Sandvox also lacks support for responsive design. My test site showed up OK, if teeny-tiny, on my iPhone screen, but there's no way to create different layouts for different resolutions. Karelia says that ability, new designs, and other refreshes will arrive in future versions, possibly as soon as the end of this year.

During my tests, I encountered a handful of odd, inexplicable crashes while using Sandvox. None recurred consistently, or kept me from using or enjoying the program.

Sandvox's secret weapon

Sandvox gets one aspect of site creation wonderfully right: moving those pages onto the Web. Once you've wrangled the initial setup, its built-in FTP client lets you whisk any changes to your site onto your server with the push of a button. Some files didn't transfer the first time I uploaded my site, but a second try fixed that problem.

If even that sounds too intimidating, Karelia also offers Sandvox Hosting.
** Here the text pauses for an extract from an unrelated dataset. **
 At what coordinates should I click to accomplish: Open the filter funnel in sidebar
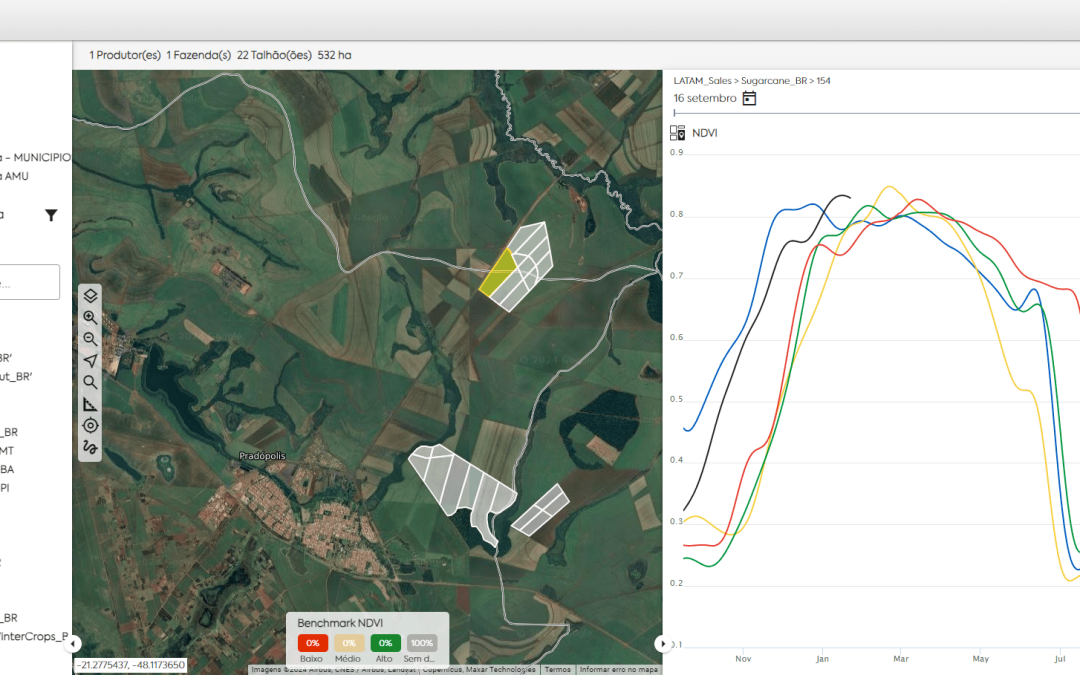(x=51, y=215)
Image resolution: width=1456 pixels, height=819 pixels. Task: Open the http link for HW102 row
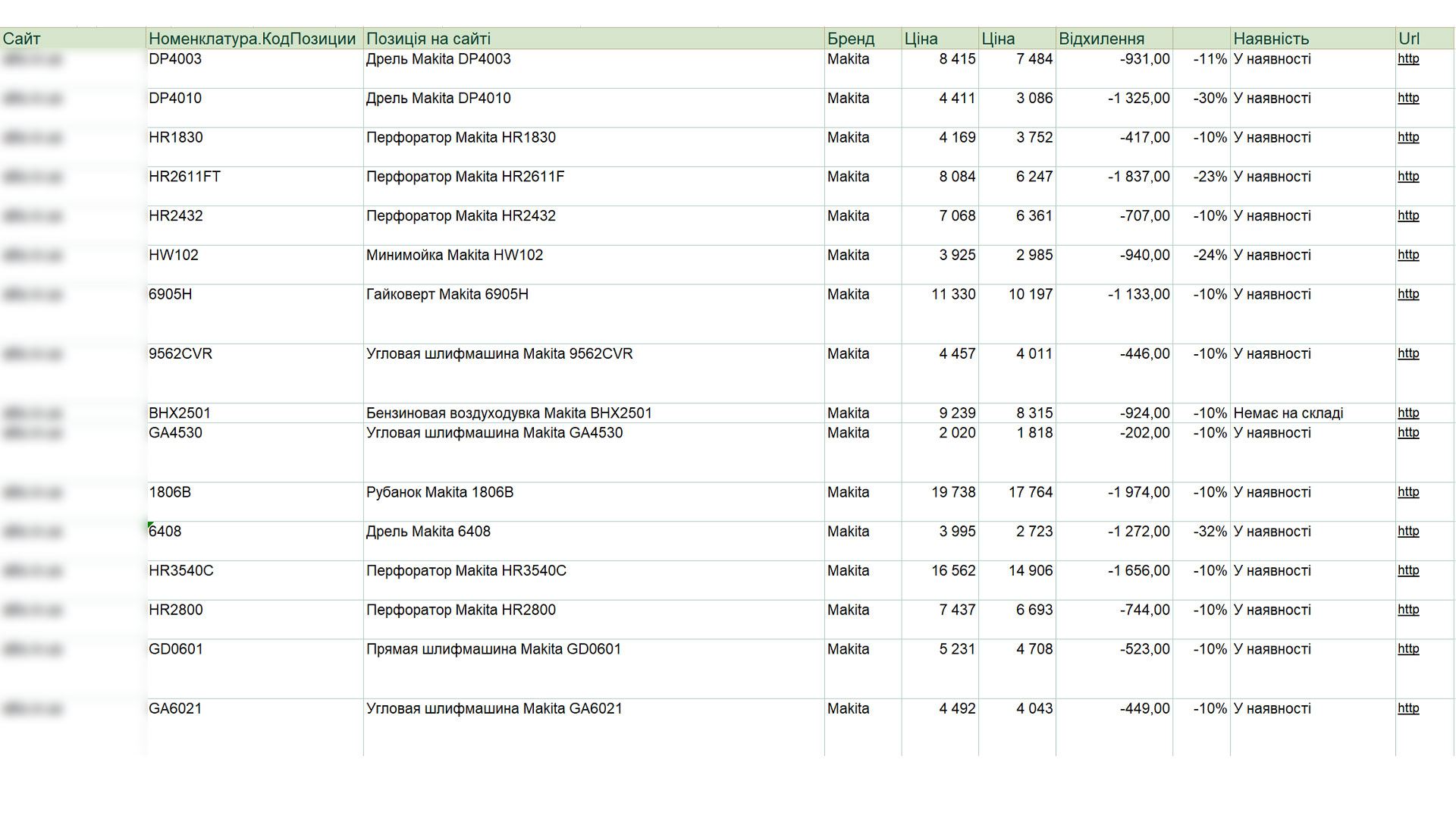[x=1407, y=255]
From within Sandvox, I picked a user name, let Sandvox work with my Mac's keychain to generate a secure password, and in less than 30 seconds, I had my own account. You can set up your own custom subdomain at sandvox.net, or point your site to an existing domain name. Once I'd finished that setup, my sample site showed up on sandvox.net quickly and completely. (Unfortunately, Sandvox forgot all my original FTP settings once I'd switched to Sandvox Hosting; it must not expect most users to switch between them.)

Sandvox Hosting offers four plan tiers, starting at $8 a month for the basics. Higher tiers include one or more free domain names, multi-site management, and the ability to forward email from your site to your own private address. While Sandvox's rates weren't the cheapest I found, they seemed reasonably in line with most of the competitors I looked up. Karelia lets you try the service free for 14 days without even asking for your credit card info.

Bottom line

I had fun using Sandvox, despite its limited abilities and occasional clunkiness. I think it'd make a particularly great classroom tool to help students build online school projects. Sandvox aims to offer users the simplest way to make a website, and I think it succeeds handily.